[Stored records]
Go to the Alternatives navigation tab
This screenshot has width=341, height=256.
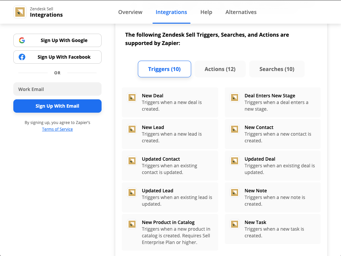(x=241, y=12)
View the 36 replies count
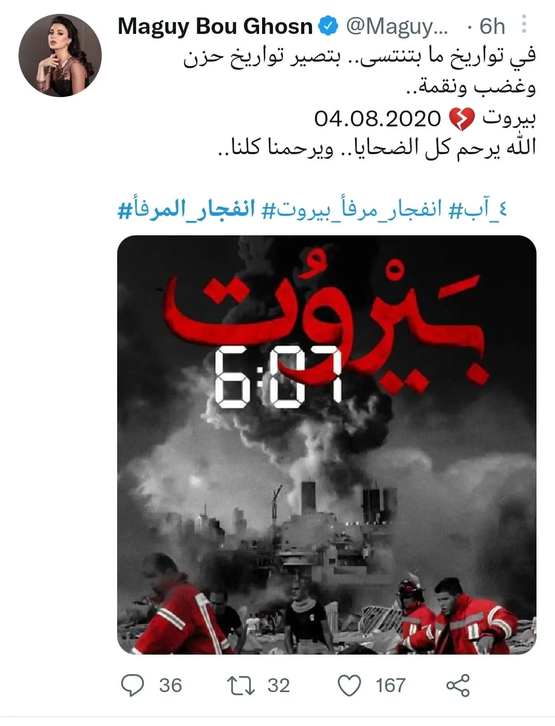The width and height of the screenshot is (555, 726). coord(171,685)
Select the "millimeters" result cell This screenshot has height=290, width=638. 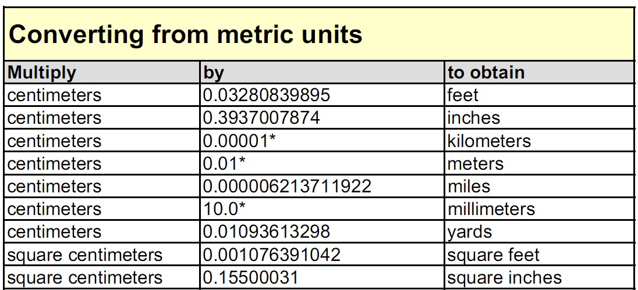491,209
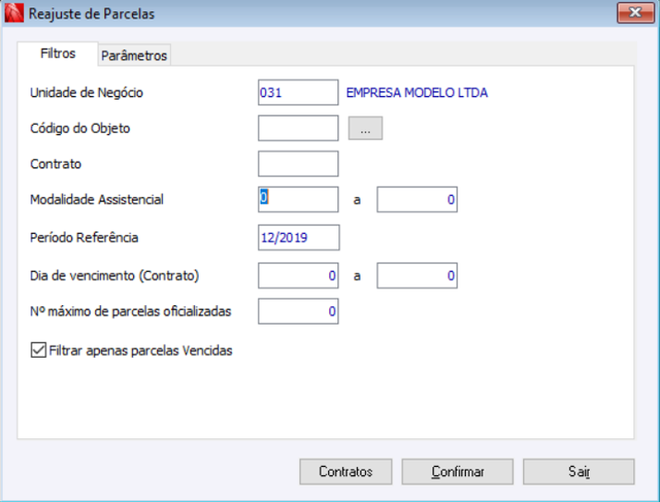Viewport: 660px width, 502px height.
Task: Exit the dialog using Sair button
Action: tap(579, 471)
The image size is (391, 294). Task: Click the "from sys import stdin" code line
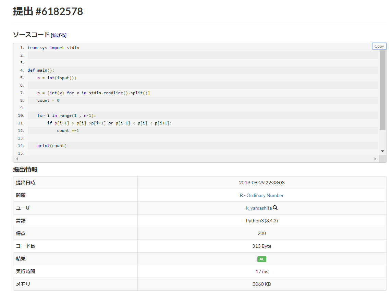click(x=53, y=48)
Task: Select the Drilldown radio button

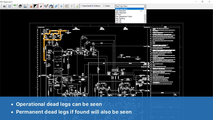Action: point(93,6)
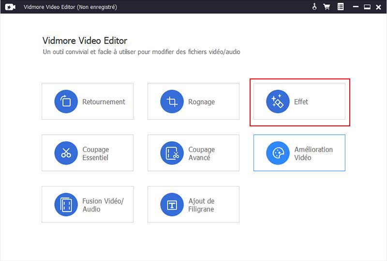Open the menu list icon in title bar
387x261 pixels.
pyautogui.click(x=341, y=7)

> _What is needed_: Your answer should consist solely of the lines from the one with "The image size" through the last line of the entries, restated word for word, with the pictures omitted.

> _Answer space_:
The image size is (391, 294). Task: Click the "from sys import stdin" code line
click(x=53, y=48)
Task: Select the Drilldown radio button

Action: point(93,6)
Open the menu list icon in title bar
387x261 pixels.
pyautogui.click(x=341, y=7)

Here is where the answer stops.